[RECORDED DATA Boundary: Start]
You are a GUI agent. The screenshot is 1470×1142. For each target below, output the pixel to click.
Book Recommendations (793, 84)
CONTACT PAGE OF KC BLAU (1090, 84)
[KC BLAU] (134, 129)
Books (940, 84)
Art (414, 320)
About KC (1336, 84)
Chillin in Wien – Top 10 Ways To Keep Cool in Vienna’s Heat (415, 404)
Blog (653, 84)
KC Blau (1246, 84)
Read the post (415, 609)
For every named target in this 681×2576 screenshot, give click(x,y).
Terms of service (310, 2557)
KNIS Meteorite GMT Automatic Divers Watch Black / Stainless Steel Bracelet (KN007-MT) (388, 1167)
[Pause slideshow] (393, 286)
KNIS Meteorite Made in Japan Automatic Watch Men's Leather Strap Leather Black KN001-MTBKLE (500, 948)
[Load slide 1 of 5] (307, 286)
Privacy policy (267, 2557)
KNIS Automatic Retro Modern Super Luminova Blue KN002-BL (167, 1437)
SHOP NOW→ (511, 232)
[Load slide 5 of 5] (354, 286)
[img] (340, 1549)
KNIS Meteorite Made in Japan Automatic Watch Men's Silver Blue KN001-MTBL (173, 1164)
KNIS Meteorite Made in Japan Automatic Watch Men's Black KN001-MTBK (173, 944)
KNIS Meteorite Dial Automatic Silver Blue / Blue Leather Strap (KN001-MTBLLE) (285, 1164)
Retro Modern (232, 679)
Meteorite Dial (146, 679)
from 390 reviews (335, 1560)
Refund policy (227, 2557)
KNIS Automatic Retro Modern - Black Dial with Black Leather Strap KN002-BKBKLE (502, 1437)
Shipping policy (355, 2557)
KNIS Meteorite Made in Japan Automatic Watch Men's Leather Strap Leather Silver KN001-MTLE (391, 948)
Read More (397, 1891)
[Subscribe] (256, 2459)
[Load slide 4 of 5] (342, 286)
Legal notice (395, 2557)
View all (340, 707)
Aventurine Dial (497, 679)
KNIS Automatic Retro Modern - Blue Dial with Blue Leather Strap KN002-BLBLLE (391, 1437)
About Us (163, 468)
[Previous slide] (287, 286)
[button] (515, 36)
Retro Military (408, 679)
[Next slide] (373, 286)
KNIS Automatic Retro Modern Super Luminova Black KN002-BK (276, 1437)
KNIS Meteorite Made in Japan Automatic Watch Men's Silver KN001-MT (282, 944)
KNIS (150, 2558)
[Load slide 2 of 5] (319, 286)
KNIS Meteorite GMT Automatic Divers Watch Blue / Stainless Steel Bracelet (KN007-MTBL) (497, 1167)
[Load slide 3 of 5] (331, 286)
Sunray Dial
[RECORDED DATA Boundary: End]
*WHAT THE TASK ASKS*. Print out every record, character for character.

*RESULT OF THE TASK*.
You are a GUI agent. The screenshot is 1470×1142. For each target below, output the pixel to click.
Book Recommendations (793, 84)
CONTACT PAGE OF KC BLAU (1090, 84)
[KC BLAU] (134, 129)
Books (940, 84)
Art (414, 320)
About KC (1336, 84)
Chillin in Wien – Top 10 Ways To Keep Cool in Vienna’s Heat (415, 404)
Blog (653, 84)
KC Blau (1246, 84)
Read the post (415, 609)
For every named target in this 681×2576 screenshot, give click(x,y).
Terms of service (310, 2557)
KNIS Meteorite GMT Automatic Divers Watch Black / Stainless Steel Bracelet (KN007-MT) (388, 1167)
[Pause slideshow] (393, 286)
KNIS Meteorite Made in Japan Automatic Watch Men's Leather Strap Leather Black KN001-MTBKLE (500, 948)
[Load slide 1 of 5] (307, 286)
Privacy policy (267, 2557)
KNIS Automatic Retro Modern Super Luminova Blue KN002-BL (167, 1437)
SHOP NOW→ (511, 232)
[Load slide 5 of 5] (354, 286)
[img] (340, 1549)
KNIS Meteorite Made in Japan Automatic Watch Men's Silver Blue KN001-MTBL (173, 1164)
KNIS Meteorite Made in Japan Automatic Watch Men's Black KN001-MTBK (173, 944)
KNIS Meteorite Dial Automatic Silver Blue / Blue Leather Strap (KN001-MTBLLE) (285, 1164)
Retro Modern (232, 679)
Meteorite Dial (146, 679)
from 390 reviews (335, 1560)
Refund policy (227, 2557)
KNIS Automatic Retro Modern - Black Dial with Black Leather Strap KN002-BKBKLE (502, 1437)
Shipping policy (355, 2557)
KNIS Meteorite Made in Japan Automatic Watch Men's Leather Strap Leather Silver KN001-MTLE (391, 948)
Read More (397, 1891)
[Subscribe] (256, 2459)
[Load slide 4 of 5] (342, 286)
Legal notice (395, 2557)
View all (340, 707)
Aventurine Dial (497, 679)
KNIS Automatic Retro Modern - Blue Dial with Blue Leather Strap KN002-BLBLLE (391, 1437)
About Us (163, 468)
[Previous slide] (287, 286)
[button] (515, 36)
Retro Military (408, 679)
[Next slide] (373, 286)
KNIS Automatic Retro Modern Super Luminova Black KN002-BK (276, 1437)
KNIS Meteorite Made in Japan Automatic Watch Men's Silver KN001-MT (282, 944)
KNIS (150, 2558)
[Load slide 2 of 5] (319, 286)
KNIS Meteorite GMT Automatic Divers Watch Blue / Stainless Steel Bracelet (KN007-MTBL) (497, 1167)
[Load slide 3 of 5] (331, 286)
Sunray Dial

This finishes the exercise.